══ Extract provided

The performance data quoted represents past performance. Past performance is not a guarantee of future results. Investment return and principal value of an investment will fluctuate so that an investor's shares, when redeemed, may be worth more or less than their original cost. Performance may be lower or higher than performance data quoted. Please call 800.826.2333 or visit vaneck.com for performance current to the most recent month ended.
CLOB’s gross expense ratio is 0.45% and the total expense ratio is 0.45%. Van Eck Associates Corporation (the “Adviser”) will pay all expenses of the Fund, except for the fee payment under the investment management agreement, acquired fund fees and expenses, interest expense, offering costs, trading expenses, taxes and extraordinary expenses. Notwithstanding the foregoing, the Adviser has agreed to pay the offering costs until at least May 1, 2026. “Other Expenses” have been restated to reflect current fees.
Market Update
CLOs generated positive returns across the capital stack in September and total returns were positive for the asset class for the 30th consecutive month. Positive sentiment was helped by the Federal Reserve, which cut interest rates by a quarter-point as a precautionary measure. This was done even as the economy was growing faster than expected, thanks to strong consumer spending. Investor demand remained steady, with CLO ETFs reporting $1.7bn inflows. CLO ETFs have seen 20 consecutive weeks of inflows and total CLO ETF AUM surpassed $34bn. US Treasury rates were mixed with 5-year yields backing up 5 basis points (bp) to end the month at 3.74% while 10-year yields rallied 8bp to end the month at 4.15%.
Floating rate CLOs and bank loans underperformed high yield bonds and investment grade credit, as duration benefited from lower treasury yields.

════
══ Dataset records

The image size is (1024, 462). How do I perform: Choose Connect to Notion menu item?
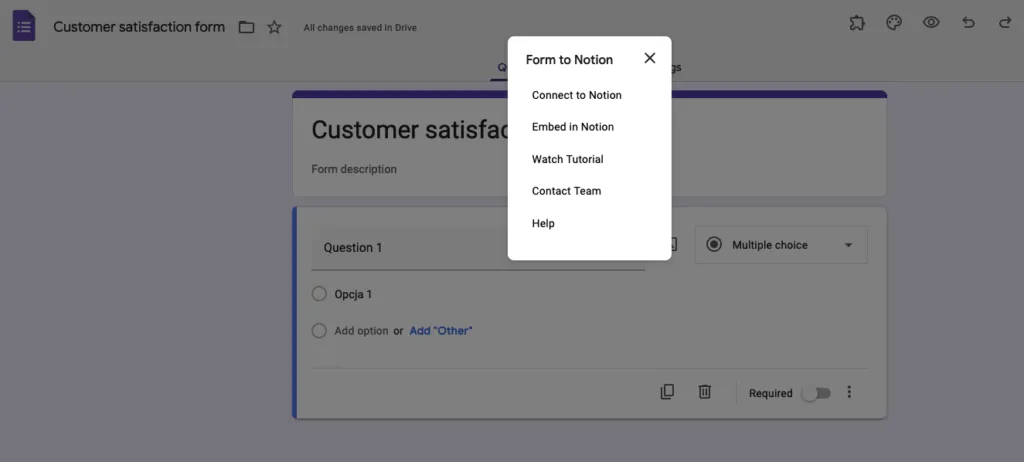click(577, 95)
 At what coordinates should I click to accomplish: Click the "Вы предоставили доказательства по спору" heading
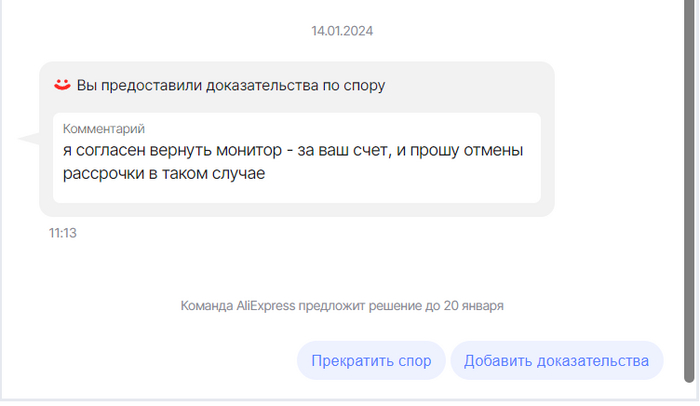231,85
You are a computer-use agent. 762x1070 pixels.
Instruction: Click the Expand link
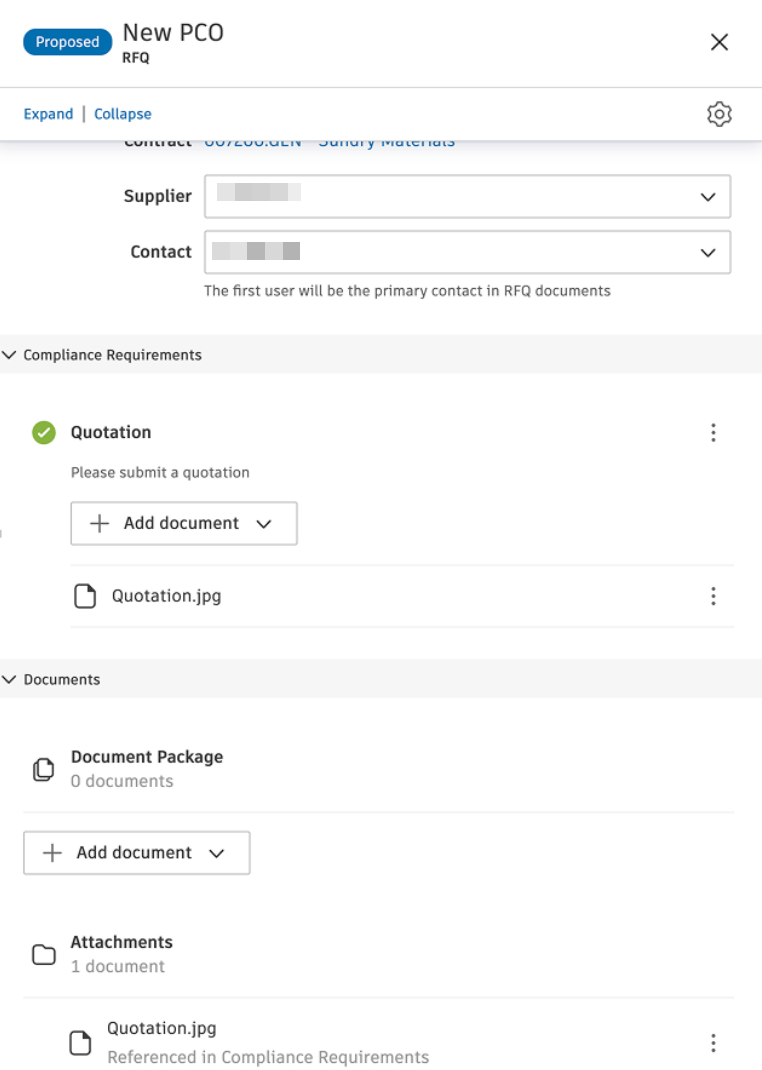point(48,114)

════

■ **Requirements**
1) Repeat the part of the fund commentary starting with "Market Update" and going on through "lower treasury yields.".
2) Express the lines of the records as a numbered list, starting with the line with "At what coordinates" and going on through the end of the records, with blank lines and pictures left out.
The records have nothing to do with the fund commentary.

■ **Solution set**
1)
Market Update
CLOs generated positive returns across the capital stack in September and total returns were positive for the asset class for the 30th consecutive month. Positive sentiment was helped by the Federal Reserve, which cut interest rates by a quarter-point as a precautionary measure. This was done even as the economy was growing faster than expected, thanks to strong consumer spending. Investor demand remained steady, with CLO ETFs reporting $1.7bn inflows. CLO ETFs have seen 20 consecutive weeks of inflows and total CLO ETF AUM surpassed $34bn. US Treasury rates were mixed with 5-year yields backing up 5 basis points (bp) to end the month at 3.74% while 10-year yields rallied 8bp to end the month at 4.15%.
Floating rate CLOs and bank loans underperformed high yield bonds and investment grade credit, as duration benefited from lower treasury yields.

2)
1.  At what coordinates should I click to accomplish: Click the "Вы предоставили доказательства по спору" heading
2. 231,85
3. You are a computer-use agent. 762x1070 pixels.
4. Instruction: Click the Expand link
5. point(48,114)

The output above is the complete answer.